The permissible arrangements have one empty cell, so they are missing exactly one cell-number ($$0$$, $$1$$ or $$2$$). So the probability that cell $$2$$ is the only empty cell is the probability that $$a,b,c$$ are in either cell $$0$$ or $$1$$, i.e. $$\left(\frac23\right)^3$$, minus the probability that $$a,b,c$$ are all in cell $$0$$ or $$1$$, i.e. $$\frac2{3^3}$$. By symmetry this is the same when cell $$0$$ or $$1$$ is the only empty cell so the probability, as @johnson showed, is $$3\left(\frac{2^3}{3^3}-\frac{2}{3^3}\right)=\frac{18}{27}=\frac23$$.

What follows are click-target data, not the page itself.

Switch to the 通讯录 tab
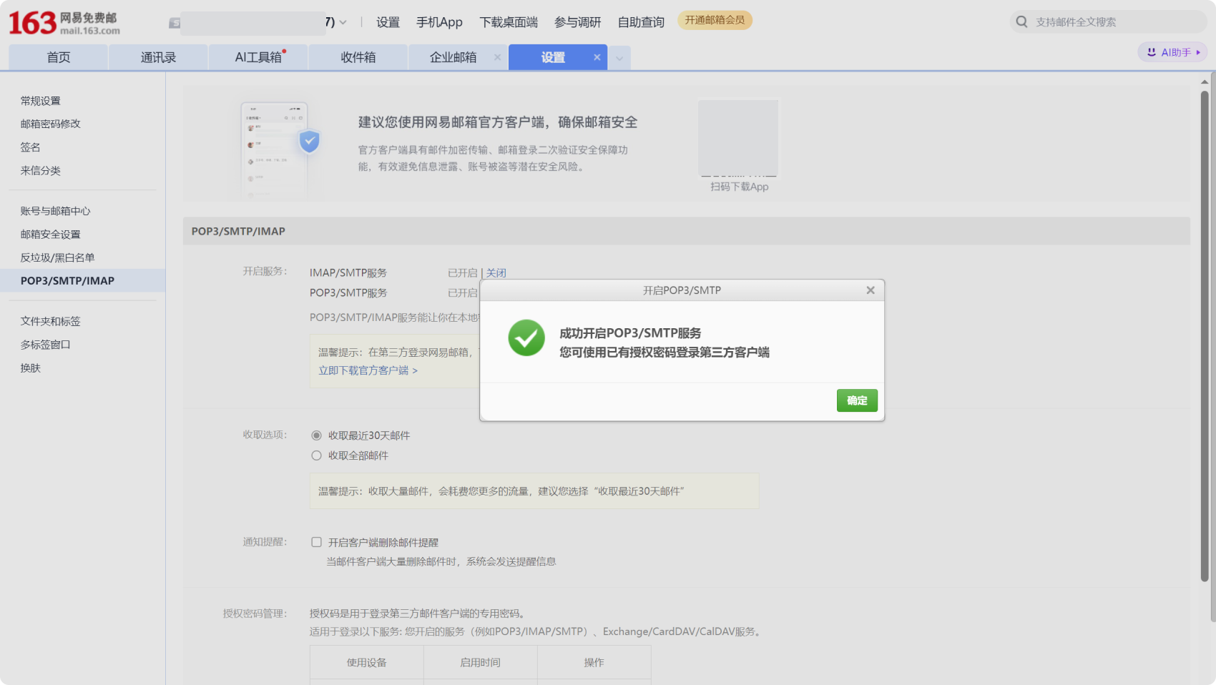The image size is (1216, 685). [158, 57]
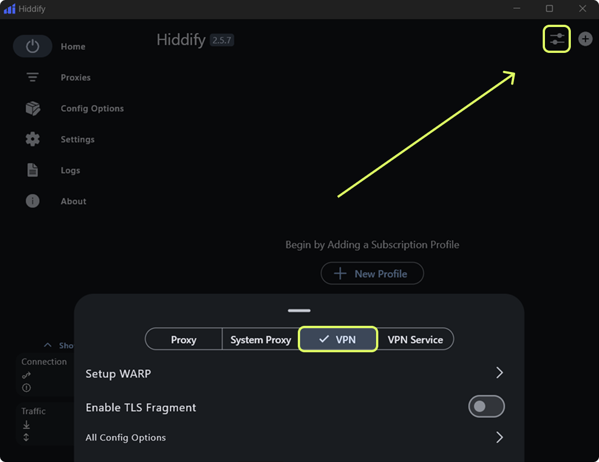Click the Settings gear icon
Screen dimensions: 599x462
[x=33, y=139]
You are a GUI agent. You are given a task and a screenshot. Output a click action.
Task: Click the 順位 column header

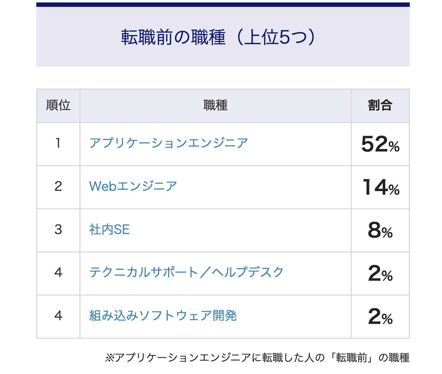[58, 105]
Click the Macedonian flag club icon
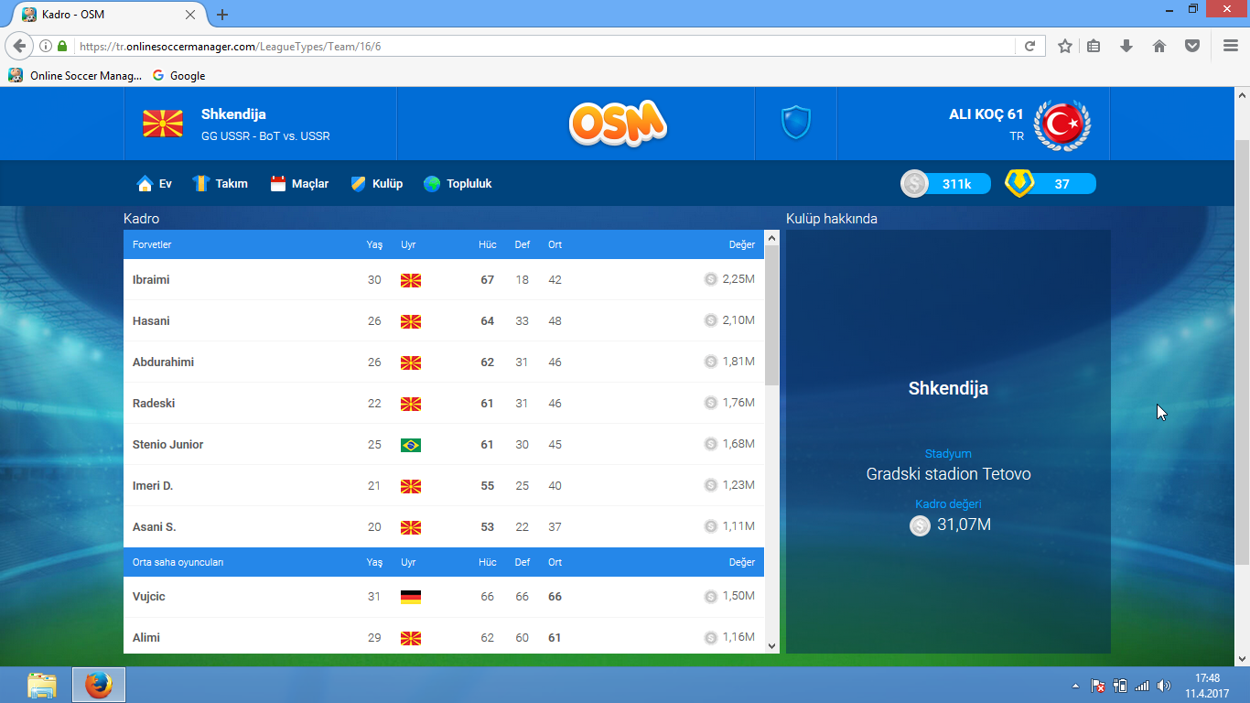 tap(163, 124)
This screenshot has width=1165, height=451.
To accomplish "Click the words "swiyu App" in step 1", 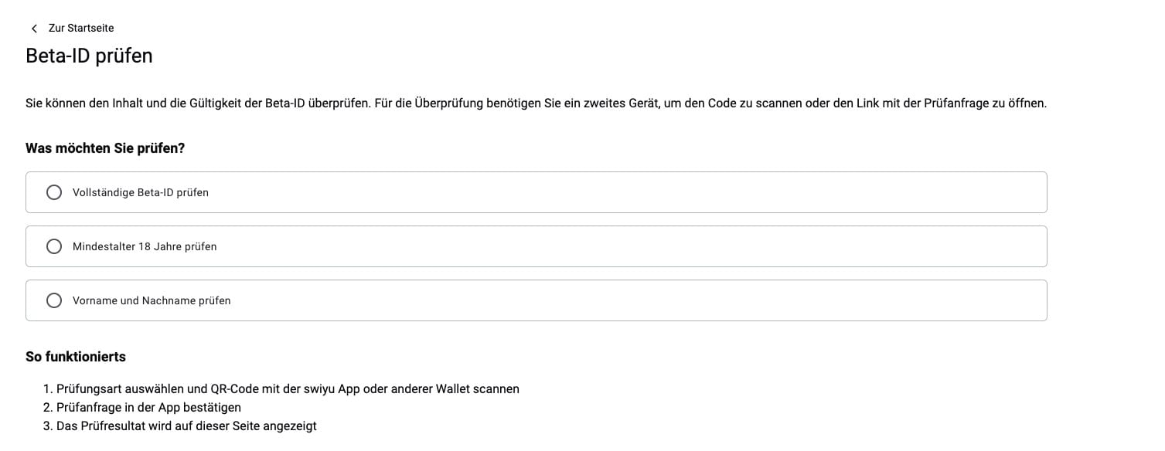I will pos(333,389).
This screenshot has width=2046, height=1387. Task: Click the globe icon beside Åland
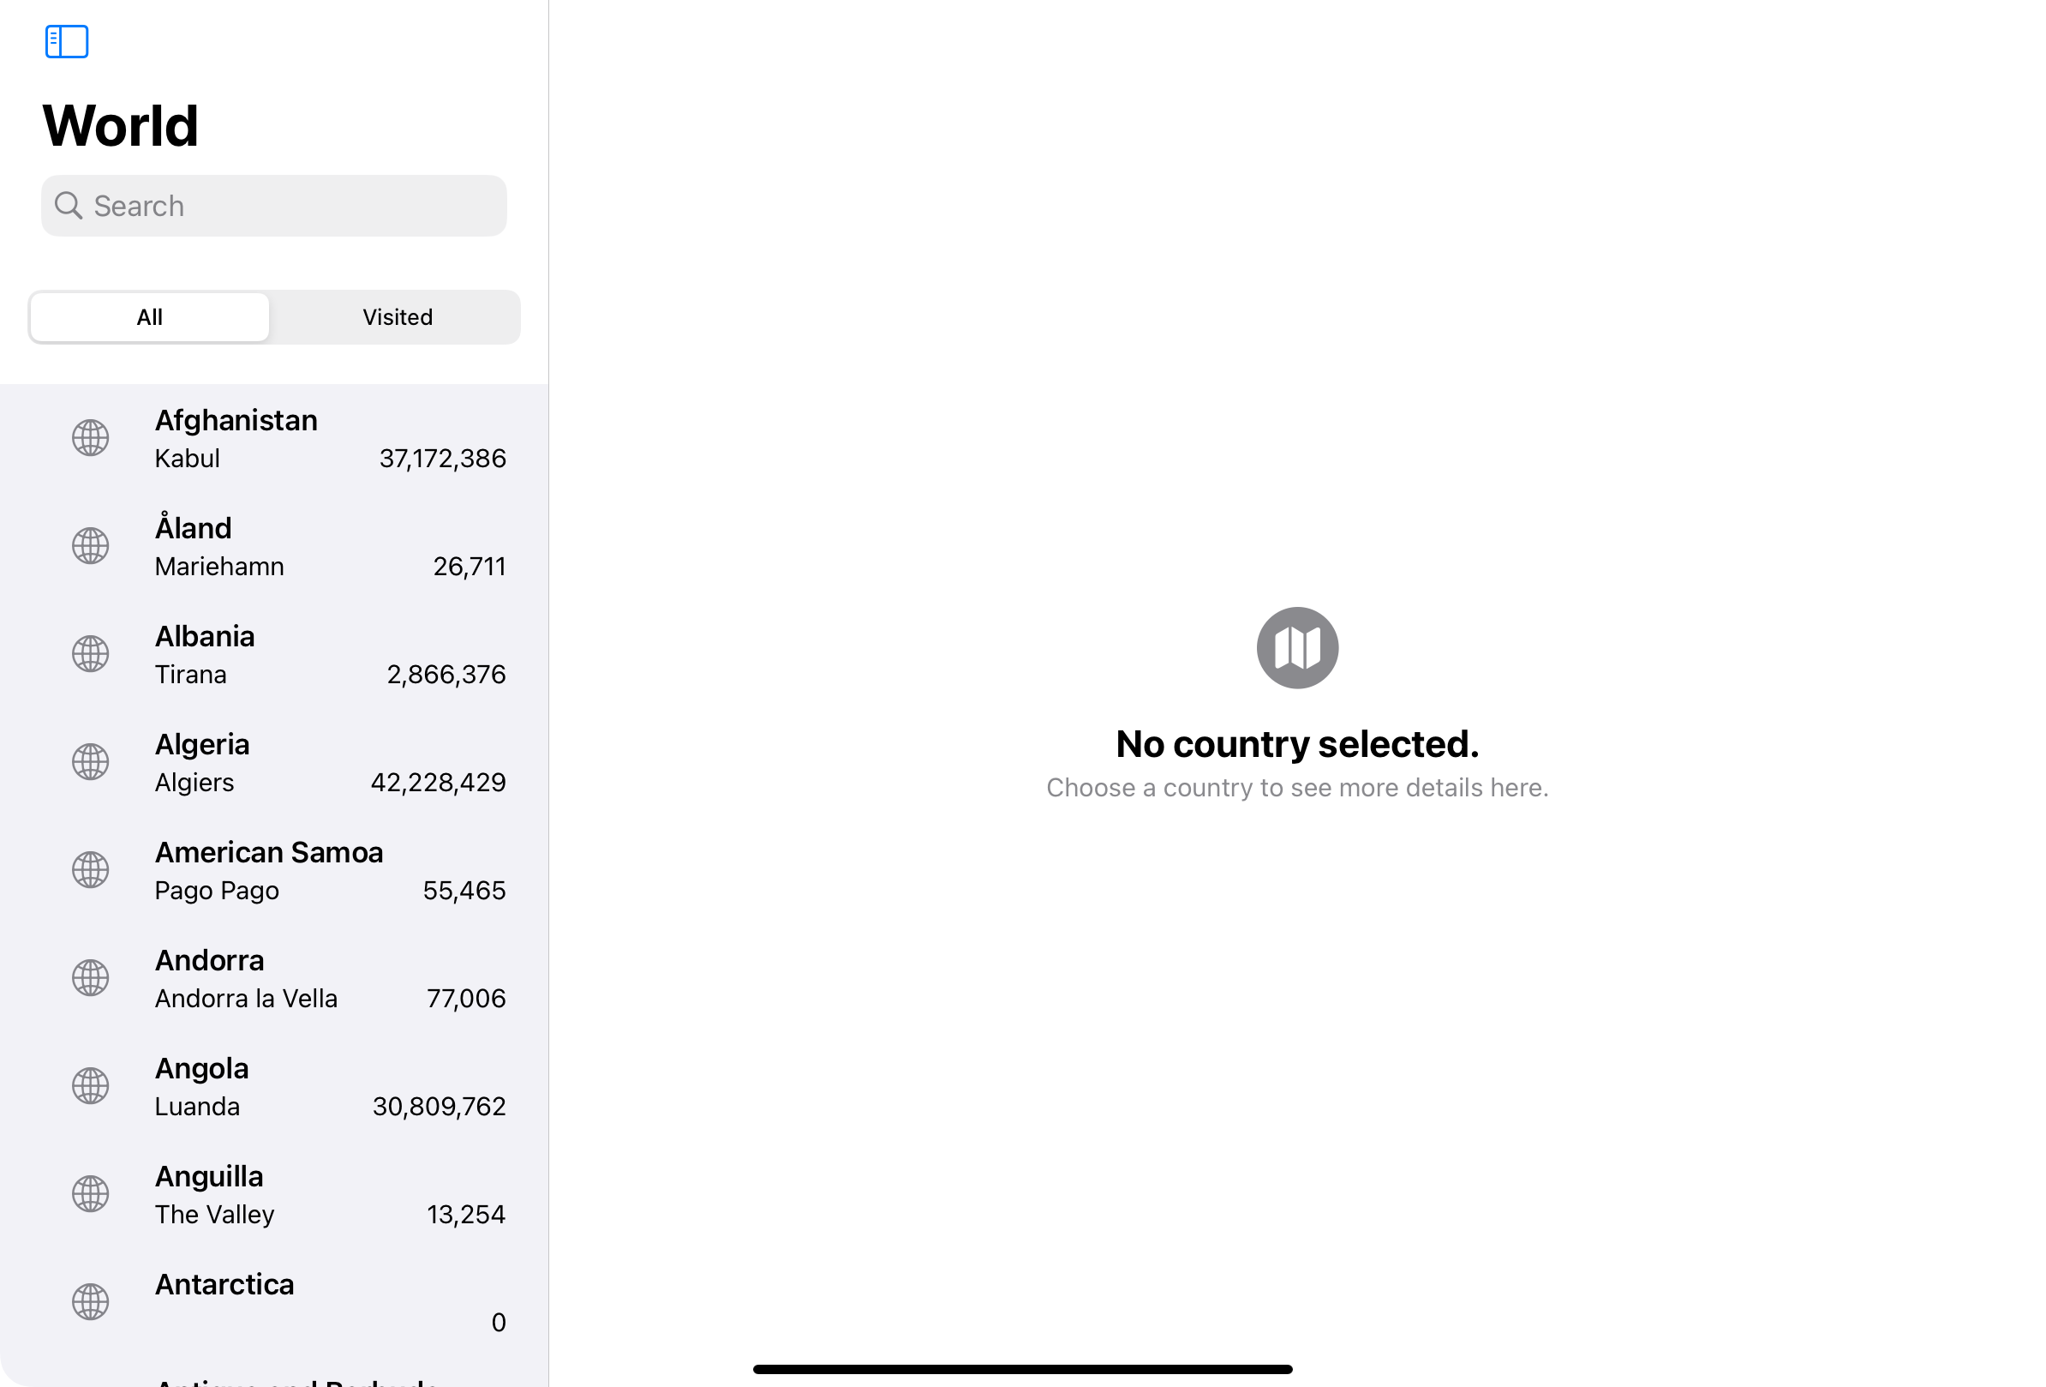point(90,545)
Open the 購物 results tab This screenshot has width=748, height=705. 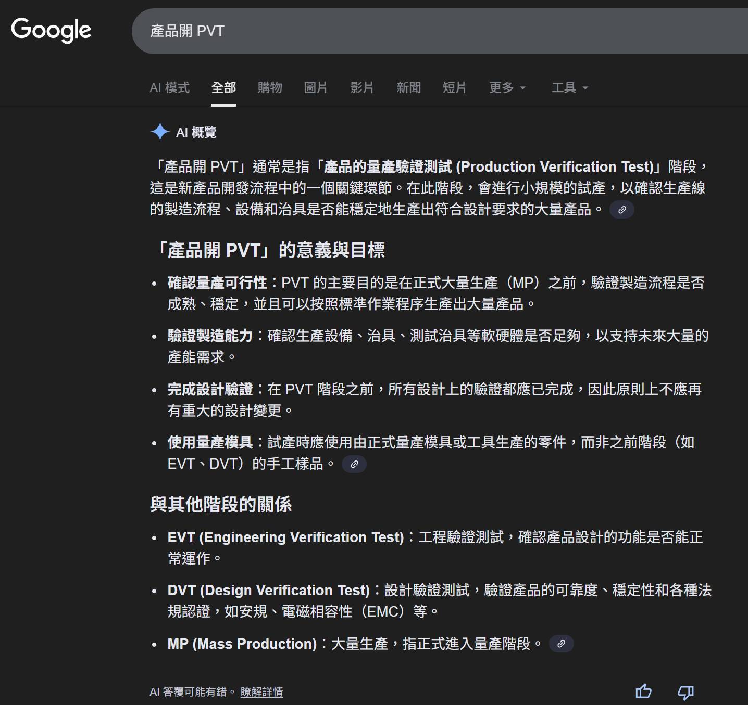(269, 87)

You can easily demonstrate that the two probabilities are different by looking at the full tables of outcomes. The distinction between the interpretations is whether you consider a difference between the cases:

• $$a,b$$ are in cell $$0$$ but $$c$$ is in cell $$1$$
• $$a,c$$ are in cell $$0$$ but $$b$$ is in cell $$1$$

The book considers these to be identical, so they aren't given separate probabilities. Without specifying the probability space, or what outcomes were equally likely, it's not perfectly clear what the question was intending. But it is slightly implied to be the second.